A novembre 2025, gli atti di acquisto immobiliare a Buenos Aires sono diminuiti dell’8,8% rispetto allo stesso mese del 2024, con 5.250 operazioni firmate. Nonostante il calo, il valore totale delle transazioni è aumentato del 51,5% su base annua, a 885,985 milioni di pesos. Il settore sta rallentando, colpito dalla riduzione dei mutui, secondo il Collegio dei Notai.

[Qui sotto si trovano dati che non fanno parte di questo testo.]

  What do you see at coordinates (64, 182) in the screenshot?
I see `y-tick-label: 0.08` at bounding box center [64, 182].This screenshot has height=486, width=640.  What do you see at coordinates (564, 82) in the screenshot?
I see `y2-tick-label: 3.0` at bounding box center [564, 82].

Il mercato immobiliare di Buenos Aires ha registrato a novembre 2025 un calo dell’8,8% negli atti di acquisto, per un totale di 5.250 atti rispetto a 5.755 a novembre 2024, secondo un rapporto del Collegio dei Notai di Buenos Aires. Il valore totale di queste transazioni ha raggiunto 885,985 milioni di pesos, con un aumento del 51,5% su base annua. Rispetto a ottobre 2025, l’attività è scesa del 25,2%, da 7.018 operazioni.
Nei primi undici mesi del 2025, gli atti con mutui hanno raggiunto 13.065, in aumento del 238% rispetto al periodo precedente, rendendolo il miglior anno dal 2017. Tuttavia, a novembre sono stati formalizzati solo 737 mutui, in calo del 22,4% annuo. Il valore medio degli atti è stato di 168.759.187 pesos, equivalente a 115.718 US$ al tasso di cambio ufficiale, con un aumento del 16,3% in dollari e del 66,1% in pesos.

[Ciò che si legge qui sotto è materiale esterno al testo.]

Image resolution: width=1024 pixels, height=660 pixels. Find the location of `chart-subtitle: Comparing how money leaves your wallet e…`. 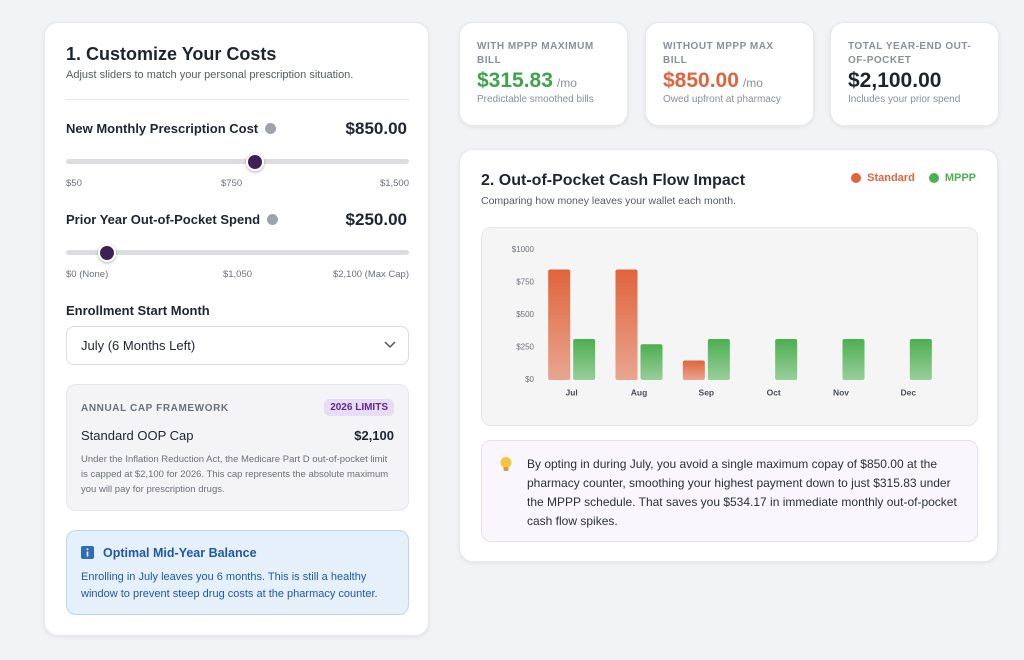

Magdalena Tato, presidente del Collegio, ha previsto una chiusura dell’anno vicina a 70.000 operazioni, tra le sei migliori dal 1998. «Siamo sulla buona strada per chiudere l’anno intorno alle 70.000 operazioni», ha dichiarato. Ha notato che il rallentamento dei mutui, dimezzati rispetto a ottobre, frena l’effetto moltiplicatore sugli altri acquisti. Se si raggiungessero quasi 14.000 mutui, sarebbe il secondo miglior anno dal 2009.

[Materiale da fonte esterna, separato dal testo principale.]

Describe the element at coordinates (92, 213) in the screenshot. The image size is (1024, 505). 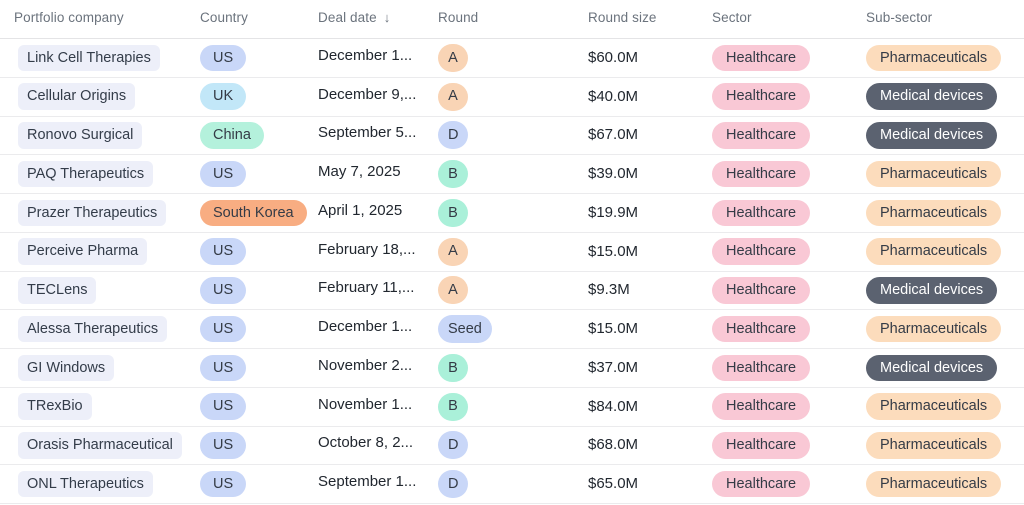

Tato ha sottolineato la necessità di stabilizzare le variabili economiche e rilanciare il credito a lungo termine per stimolare il settore: «Il più rilevante per il recupero degli atti sarà stabilizzare le variabili economiche e recuperare il credito a lungo termine. Fino ad allora, vedremo un mercato oscillante e in attesa.»